6 技術研究開発の充実
近年の景気後退、防衛装備品の調達額の抑制傾向に伴う技術者削減など、防衛産業における研究開発環境の変化により、防衛庁の研究開発の円滑な実施に支障をきたしかねない状況にある。このような中で、より一層効果的・効率的な研究開発を行うとの観点から、01(平成13)年6月に今後の技術研究の実施のあり方や研究開発体制の見直しなどの方向を示した研究開発ガイドライン
1を策定した。
研究開発ガイドラインにおいては、優れた民生技術を積極的に導入・応用する一方、民間技術力のみに依存できない技術分野については、適切な基盤の維持・育成を図ることや、わが国の独自性を必要とする技術分野については、引き続き自主的な取組を行う一方、米国との技術協力を行うことなどの基本的な考え方を示しているほか、防衛技術分野で重点的に取り組むべき分野、研究開発実施の多様化などについても示している。
防衛庁は、この研究開発ガイドラインをも踏まえつつ、防衛力の主要な構成要素である装備品などの開発や、将来の戦闘様相において敵を優越する装備品を生み出すための最先端技術に関する研究を推進してきた。

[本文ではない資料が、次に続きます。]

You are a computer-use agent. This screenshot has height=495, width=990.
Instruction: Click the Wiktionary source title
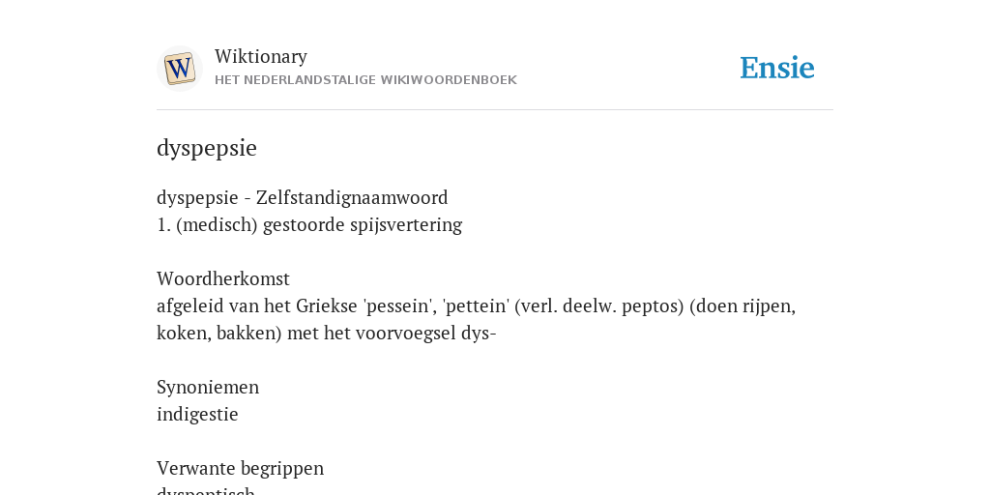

さらに、この研究開発ガイドラインに示された内容を進化させるべく、「防衛力の在り方検討会議」や総合取得改革推進委員会においても、今後の研究開発のあり方を検討した。この中で、1)中長期的視点に立った技術戦略の策定、2)最新技術などへの弾力的な対応のための新たな研究開発手法の導入、3)科学技術の著しい発展を踏まえた民生技術の積極的な導入、4)事業の見直しを行う制度の実効性の確保などを推進することとしている。